The Blue Door bills itself as that age old staple of storytelling: the ‘what if..?’ And here, the what if concerns the life of our narrator, David le Roux, a teacher turned artist. One day he’s married to Lydia sans children and then the next he’s married to a black woman called Sarah and has two loving children. It is, as he puts it, “the kind of moment that once turned the life of Kafka’s Gregor Samsa upside down.”
The reference to Kafka is a knowing one, as his influence is certainly here. David’s attempts to chase up his life with Lydia find him lost and confused in a disorientating world where buildings change – and disappear! – and men age visibly in a matter of minutes. In fact, the novel begins with a dream where David, Lydia, and three imagined daughters are moving house but, when he goes to fetch water for them, he is left behind. And from here on what’s dream (or delusion) and what’s real is very much a mystery. But one can’t help feel that David isn’t all too bothered about solving it and is, instead, resigned to his predicament:
In the morning, I think, I shall return to her. And take my time. To inspect everything that makes her. Her eyes and mouth and ears. Her shoulders, her arms and hands, each finger separately. Her nipples. Down to her toes. Everything. Everything. I must know who she is. I must find out what it means to say; “Sarah”.
While the situation springs from Kafka, the treatment is reminiscent of Kundera. David fusses over realistic questions about his new life – how do you enter the bed of your wife of nine years when you’ve only just met her? – while making some sort of sense of his new world. Brink explores the questions one might have when put in such a predicament, questioning the understanding of those in relationships and finding the point in which a person ends and who they think they are begins.

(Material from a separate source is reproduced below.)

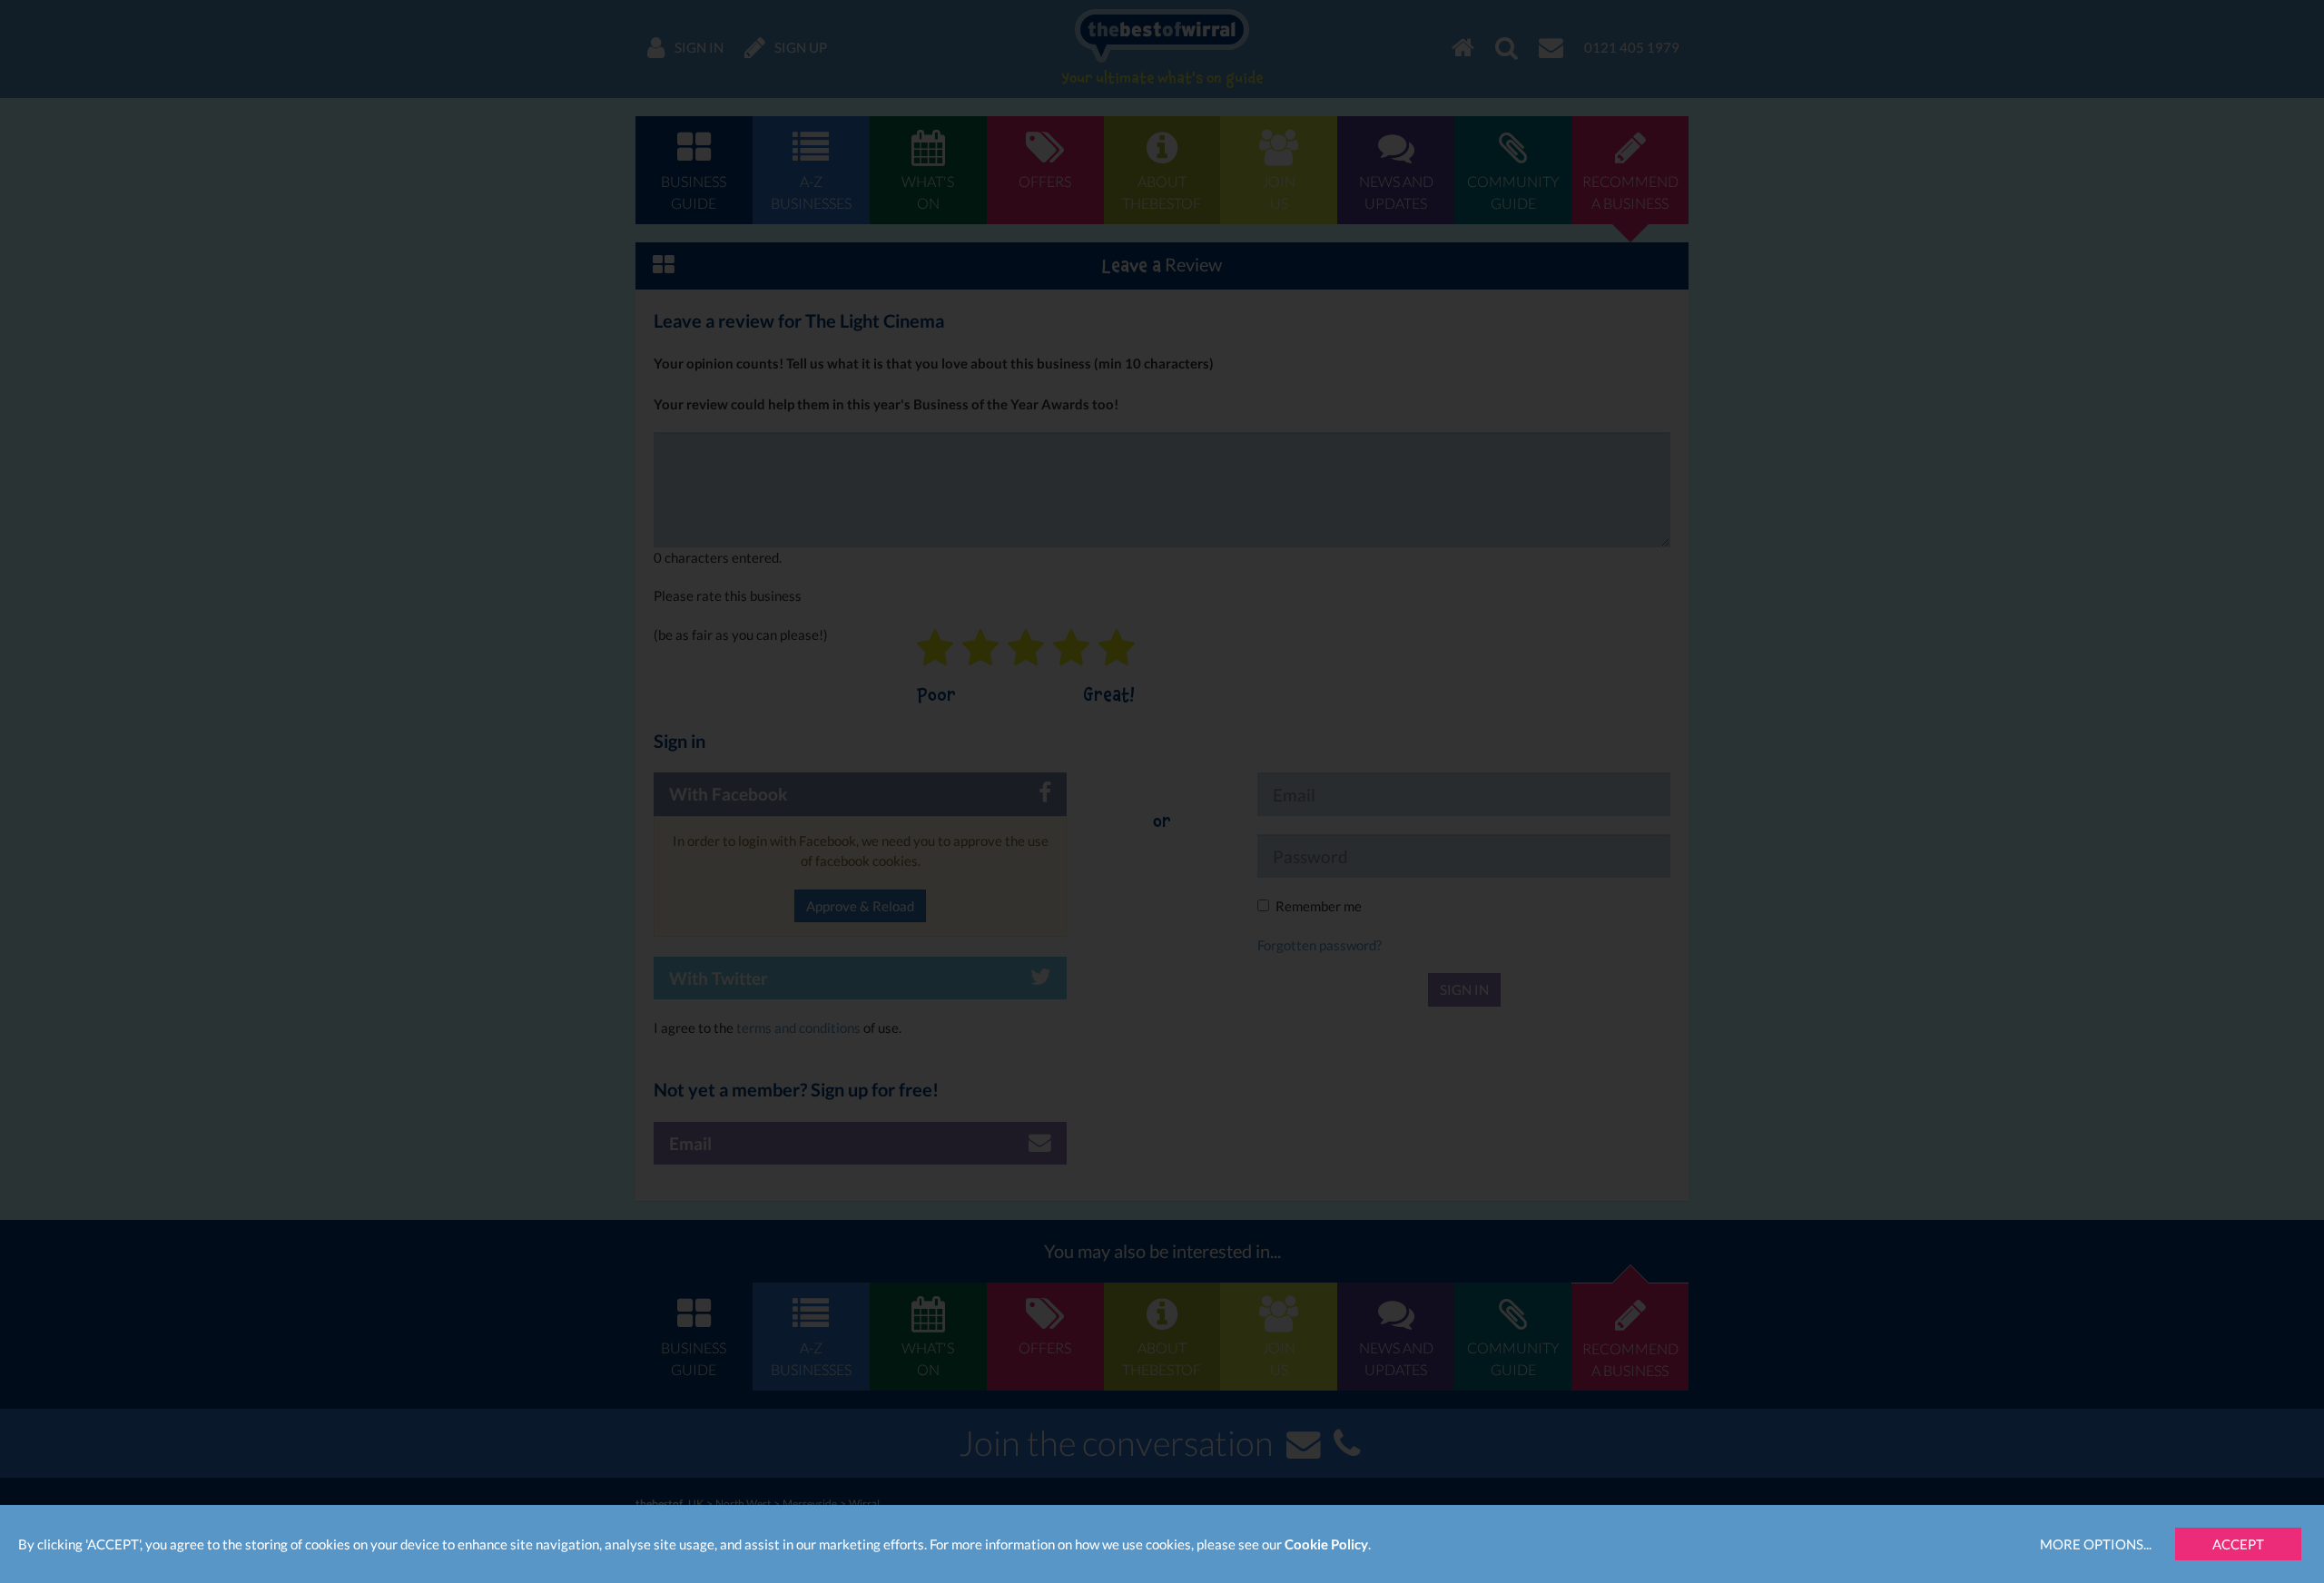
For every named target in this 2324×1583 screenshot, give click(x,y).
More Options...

The Blue Door, at about an hour’s read, is packed with detail that swings between the realistic and in pursuit of metaphor. Colours, objects, people – all these are ripe for symbolism, although I didn’t quite get them all. But for all its texture, I didn’t experience the depth I had hoped for and felt that Brink had left too many loose ends for it to be ultimately satisfying. Perhaps its questions are designed to linger long after reading The Blue Door but I’m more inclined to lock it up and throw away the key.
Hmmm – I thought I had commented on this the other day, but I think perhaps I just thought the thought without typing it!
Anyway – this sounds a bit of a disappointment. I really like Brink usually. A while ago I gathered up all of his that my library could offer. I particularly enjoyed ‘An Instant in the Wind’ and also ‘The Other Side of Silence’ (although it was one of the bleakest books I’ve ever read!).
jem,
It may just be that I’m new to Brink and, as such, haven’t chose a good place to start with, in the same way that many authors would seem to have entry level novels, before tackling the heavyweight stuff.
Not that The Blue Door is heavyweight, but it may just be an further exploration of themes, motifs, and symbols that, not being versed in Brink, simply passed me by thus reducing the possible enjoyment of the whole. It kept me reading, never really setting it down, but I can’t say I overly loved it.